Email claims to have captured me in a compromising video by hacking my webcam and will send it to everyone in my addressbook unless I send $1900 to his bitcoin account. Includes an old password of mine as 'proof'.
As if... Did a little research and apparently four people have already fallen for this. The Bitcoin account was flagged as fraudulent: https://bitcoinwhoswho.com/address/1JHwenDp9A98XdjfYkHKyiE3R99Q72K9X4
Came through an MS Outlook.com server, so I reported it to their abuse and legal and offered to assist in any prosection. Let's see how far that goes (not expecting much).
Be careful out there folks...
Did it look like this?
I blacked out a section due to it being a little too racy to be on here.
The hilarious thing is that the last time I used a webcam was to face time with my father through Yahoo Messenger. It was about seven or eight years ago. My laptop and notebook have their built in webcams covered with electrical tape.
The password listed is correct, though one that I used on numerous, non sensitive websites. When I say nonsensitive I mean nothing more than my name and email address and no financial information whatsoever. They were also from years ago, before websites started needing more info. Wikipedia, original Youtube, etc. I started using real passwords for every site years ago, though there are almost certainly sites out there that still use that password.

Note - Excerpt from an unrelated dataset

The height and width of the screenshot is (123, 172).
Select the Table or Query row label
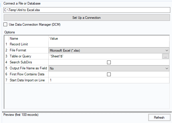(x=20, y=57)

I'll change the ones I can think of, if they still exist.
And, interestingly enough, the bitcoin address isn't showing as fraudulent...yet.
https://bitcoinwhoswho.com/address/1Abom759v2dr6oFnXvC395zWJz5qqLguZr
Edit: I would so love to reply and request 80s synth music to be added to the alleged video before it's sent out. :p
So how are they doing this? Have they hacked your computers?
Edit: Found this article about this scam: https://techcrunch.com/2018/07/12/ransomware-technique-uses-your-real-passwords-to-trick-you/
Yup, that's it.
You should know that the majority of what's in there is fake.They have nothing else on you - no video, no nothing. There is usually no active pixel image in the html, either (the kind that spams use to validate you've opened it - why you should never, ever download remote images in an email).
Your email/password combination was likely obtained from a prior breach posted to the dark web, and retrieved by whoever created this thing. Have to admit that combined with the text, it adds a pretense of credulity.
The bitcoin accounts are always valid, otherwise they'd have no way of getting compensated, and yes they are barely traceable back to the offender. Seems they've not received a dime on that account tho.
But, if you have the headers you can look at the first "received from" line, reverse lookup the IP and figure out what the last server was used to send it to you (anything past that in the headers is likely forged). You might want to forward to their abuse/legal team and hint at possibly prosecuting the illicit activity. That's what I did with Microsoft - they'll sit up and take notice of that.
My advice is to send it to the abuse/legal team of the server that sent it last as well as possibly the FBI via the link that's earlier in the thread. I would also definitely change any passwords - especially the one stated in the email. However, I would not do anything to engage these people in any way, not even jokingly, because you validate youe existence and you don't know what they'll do as a response.
"They have nothing else on you - no video, no nothing."
OR DO THEY??????? MUAHAHAHAHHAHAHA!
Oh, my! That's an interesting one.
Was the old password they used as proof real? If so, that's a scary thought. Not in that the threat is real, but how it could convince people that it is.
MarkJFine wrote:ho.com/address/1JHwenDp9A98XdjfYkHKyiE3R99Q72K9X4
There are so many scammers out there now. I even get them in snailmail: "Warning your vehicle warranty is about to expire! Contact us immediately." . I bought the truck new in May,
Scary about the password though.Just got another one with a different Bitcoin acct and an extra $1k added on.
This might be an epidemic to outlook.com, so it's a good thing I'm sending them to MS.
Yesterday' came from a production server in Asia/Pacific. Today from Europe (if I correctly interpret how they name them). If so, and if their servers aren't distributed, it's likely two different people with the same virus.